Every transaction in employer healthcare takes place across an information asymmetry that the buyer rarely sees in full. The asymmetry has four distinct components. None of them is accidental. Together, they explain why employer healthcare costs rise on a schedule that the buyer cannot interrupt, and why the introduction of a metabolic intelligence and forecasting layer changes the structure of the market.
Markets in which one party has substantially more information than the other are well studied in economics. The seminal work, by George Akerlof in 1970, described how an information asymmetry between sellers and buyers can degrade an entire market over time. Employer healthcare is one of the most consequential examples of this phenomenon operating at scale in the modern economy, and it has been hiding in plain sight for decades. The buyer side, that is the employer, transacts annually with carriers, pharmacy benefit managers, third party administrators, and stop loss writers under conditions in which the counterparties hold systematically better information about the underlying risk than the buyer does.

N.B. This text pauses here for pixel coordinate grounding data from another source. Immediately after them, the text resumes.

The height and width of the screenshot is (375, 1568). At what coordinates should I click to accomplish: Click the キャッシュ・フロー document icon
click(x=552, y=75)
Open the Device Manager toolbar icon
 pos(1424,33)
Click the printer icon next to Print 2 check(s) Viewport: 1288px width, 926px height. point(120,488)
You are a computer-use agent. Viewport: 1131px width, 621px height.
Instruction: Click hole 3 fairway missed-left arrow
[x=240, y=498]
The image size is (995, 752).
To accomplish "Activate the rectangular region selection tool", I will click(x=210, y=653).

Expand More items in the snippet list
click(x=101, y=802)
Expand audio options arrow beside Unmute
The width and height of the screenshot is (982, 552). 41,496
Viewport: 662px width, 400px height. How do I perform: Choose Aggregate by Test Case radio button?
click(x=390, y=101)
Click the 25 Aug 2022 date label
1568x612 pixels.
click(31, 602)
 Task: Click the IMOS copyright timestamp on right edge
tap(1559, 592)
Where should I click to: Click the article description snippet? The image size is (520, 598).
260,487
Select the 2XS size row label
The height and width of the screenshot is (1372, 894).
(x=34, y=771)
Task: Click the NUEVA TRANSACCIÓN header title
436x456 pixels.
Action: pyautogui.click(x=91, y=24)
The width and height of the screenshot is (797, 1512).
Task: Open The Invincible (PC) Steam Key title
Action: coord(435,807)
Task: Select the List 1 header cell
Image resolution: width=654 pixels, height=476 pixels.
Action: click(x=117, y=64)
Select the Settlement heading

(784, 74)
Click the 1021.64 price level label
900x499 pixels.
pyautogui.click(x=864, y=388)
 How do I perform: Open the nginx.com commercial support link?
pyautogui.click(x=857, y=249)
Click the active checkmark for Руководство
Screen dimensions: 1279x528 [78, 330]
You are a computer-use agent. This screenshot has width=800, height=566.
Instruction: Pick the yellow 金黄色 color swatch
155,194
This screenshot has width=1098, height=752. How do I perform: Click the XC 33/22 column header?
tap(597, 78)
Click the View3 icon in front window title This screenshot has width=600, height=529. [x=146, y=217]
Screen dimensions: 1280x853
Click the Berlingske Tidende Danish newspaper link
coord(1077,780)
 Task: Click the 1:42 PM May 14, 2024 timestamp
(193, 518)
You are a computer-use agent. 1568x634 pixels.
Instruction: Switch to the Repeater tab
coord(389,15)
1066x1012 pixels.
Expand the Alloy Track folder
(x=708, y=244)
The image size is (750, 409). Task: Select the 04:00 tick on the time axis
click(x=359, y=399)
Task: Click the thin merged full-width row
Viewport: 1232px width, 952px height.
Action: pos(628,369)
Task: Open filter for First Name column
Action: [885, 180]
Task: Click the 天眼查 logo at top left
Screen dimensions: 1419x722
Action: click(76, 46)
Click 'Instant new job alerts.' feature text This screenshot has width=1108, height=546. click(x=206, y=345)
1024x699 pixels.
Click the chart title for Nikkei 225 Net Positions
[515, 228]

This is not a moral failing on the part of any participant. The carriers and their partners did the analytic work, built the models, and earned the informational advantage. The buyer side, with rare exceptions, did not build a counterpart capability because the data required to build one did not exist outside the carrier's systems. The asymmetry is the result of the structure of the data layer that the market sits on, not the result of any single counterparty acting in bad faith. Recognizing the structure is the first step to closing it.
Asymmetry One. The Claims Data Asymmetry.
The first asymmetry is the most familiar. The carrier holds the longitudinal claims experience for the group. The employer holds, in most cases, only an aggregated annual report. The carrier sees the per member per month detail, the high cost claimant patterns, the diagnosis level mix, and the prescription utilization curve. The employer sees a summary. When the renewal arrives, the carrier knows precisely what produced the number. The employer is in the position of asking why the number is what it is. This asymmetry has narrowed in recent years through transparency rules and broker side analytic tooling, but it has not closed.
Asymmetry Two. The Predictive Model Asymmetry.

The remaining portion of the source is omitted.